§ EXERCISE BRIEF
Could you output exactly the lines running from the one containing "Viewport: 263px width, 186px height." to the final line of the listing below, leaving out pictures?

§ DATASET RECORDS
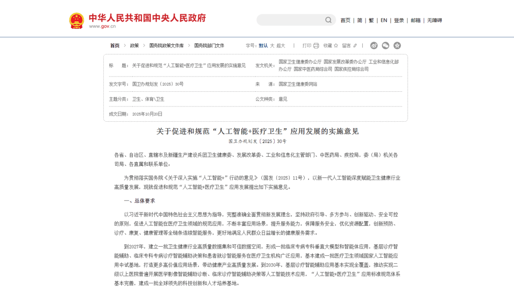Share the page via Weibo icon

coord(374,46)
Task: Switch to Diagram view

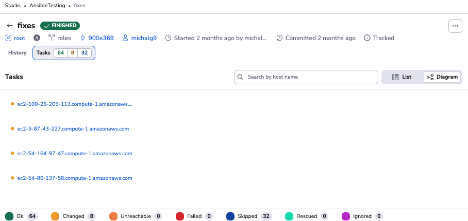Action: 442,77
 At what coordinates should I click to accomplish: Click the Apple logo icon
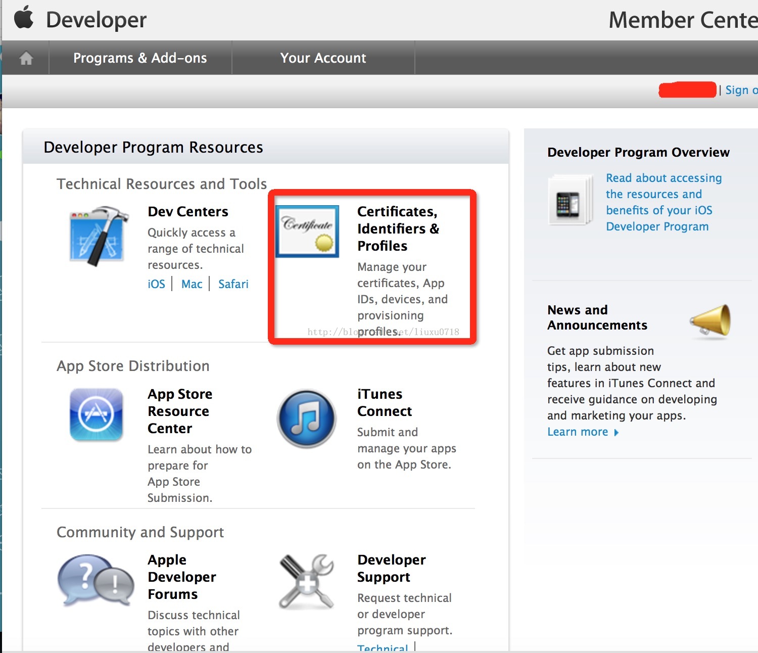coord(24,18)
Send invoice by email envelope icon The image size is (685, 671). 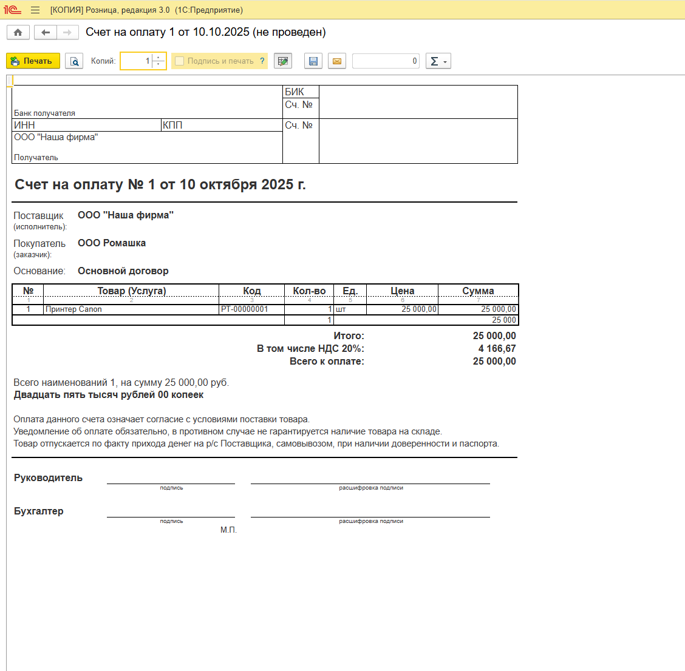point(337,61)
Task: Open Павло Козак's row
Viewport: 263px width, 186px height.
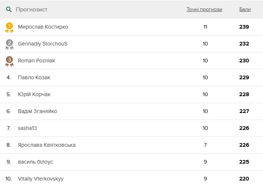Action: click(x=34, y=77)
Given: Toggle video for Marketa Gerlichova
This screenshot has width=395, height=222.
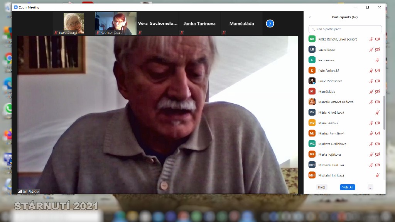Looking at the screenshot, I should [x=377, y=144].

§ EXERCISE SOLUTION
Viewport: 263px width, 186px height.
Action: click(x=34, y=77)
Given: Toggle video for Marketa Gerlichova
This screenshot has width=395, height=222.
Looking at the screenshot, I should [x=377, y=144].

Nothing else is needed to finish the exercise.